_Entries provided:_
☆ ☆ ☆ ☆ ☆

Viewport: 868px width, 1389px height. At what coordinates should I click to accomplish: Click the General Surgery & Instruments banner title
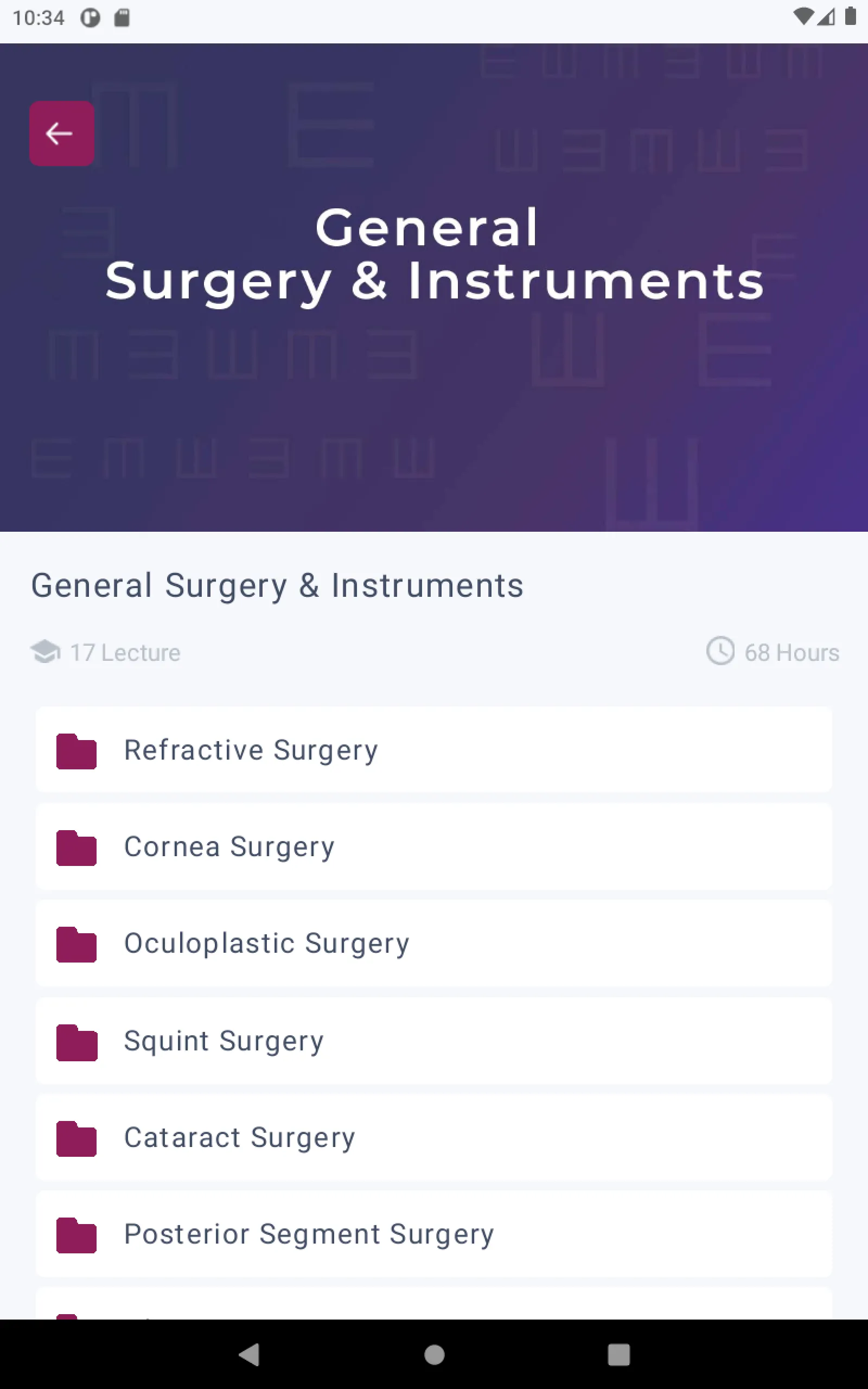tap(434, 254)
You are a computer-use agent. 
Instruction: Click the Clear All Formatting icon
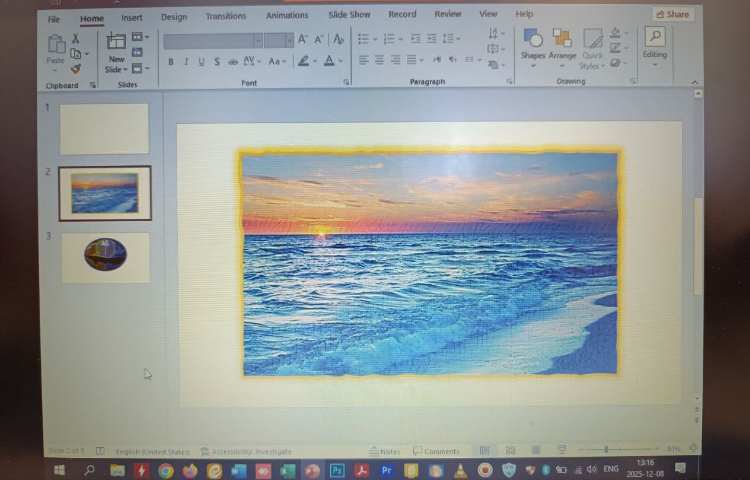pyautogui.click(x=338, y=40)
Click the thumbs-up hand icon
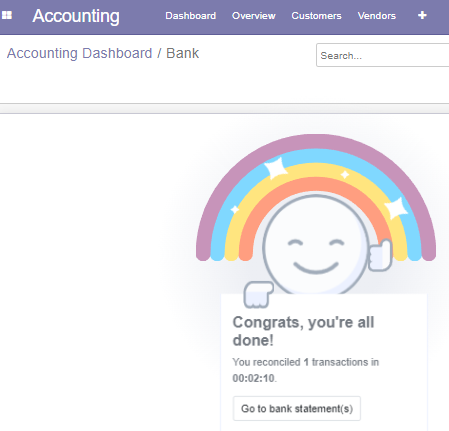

☆ ☆ ☆ ☆ ☆

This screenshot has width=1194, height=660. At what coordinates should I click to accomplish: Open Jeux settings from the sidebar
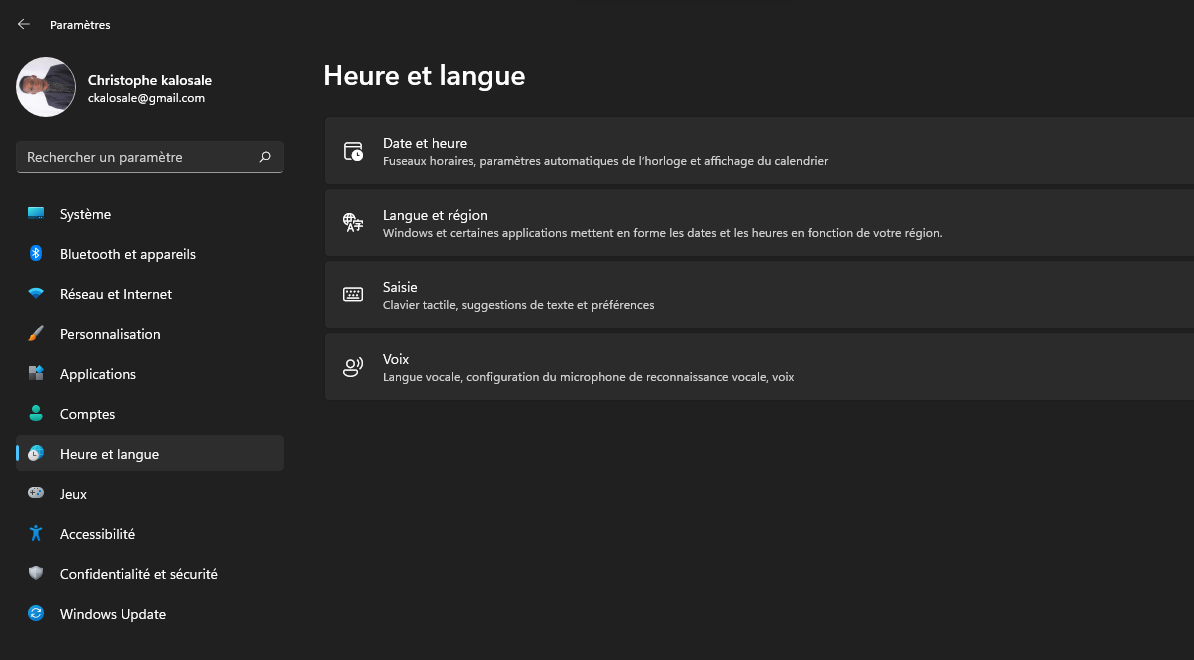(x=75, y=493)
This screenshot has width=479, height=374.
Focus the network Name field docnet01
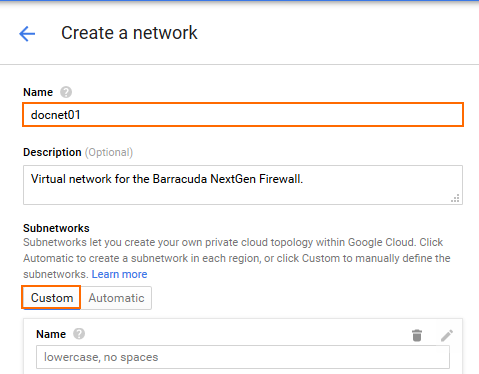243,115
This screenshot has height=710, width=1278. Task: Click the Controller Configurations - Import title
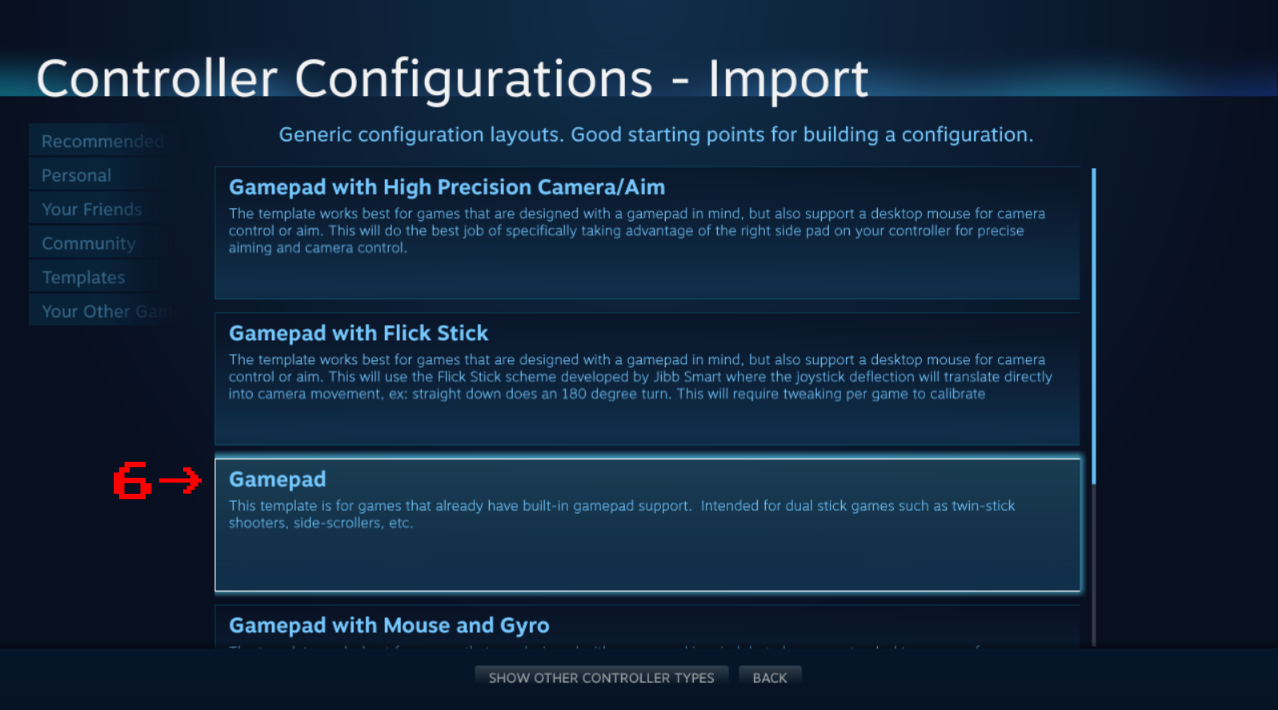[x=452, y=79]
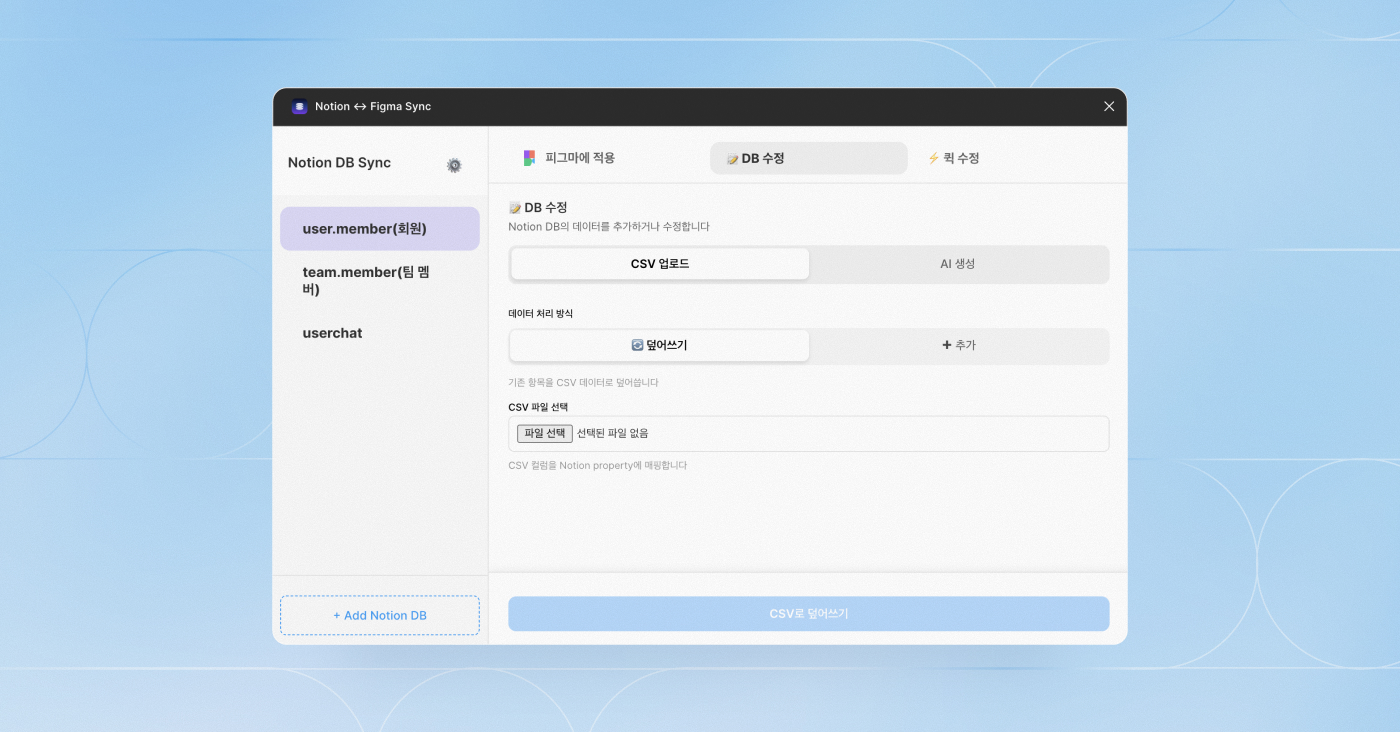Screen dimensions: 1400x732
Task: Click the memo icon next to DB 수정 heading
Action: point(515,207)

☆ ☆ ☆ ☆ ☆

_Problem details:_ Having found the line with "You are a computer-use agent." and the line with "Click the thumbs-up hand icon" in the material above, write out exactly those two and every line between, leaving the pictures out.

_Solution to the problem:_
You are a computer-use agent. 
Instruction: Click the Clear All Formatting icon
pyautogui.click(x=338, y=40)
Click the thumbs-up hand icon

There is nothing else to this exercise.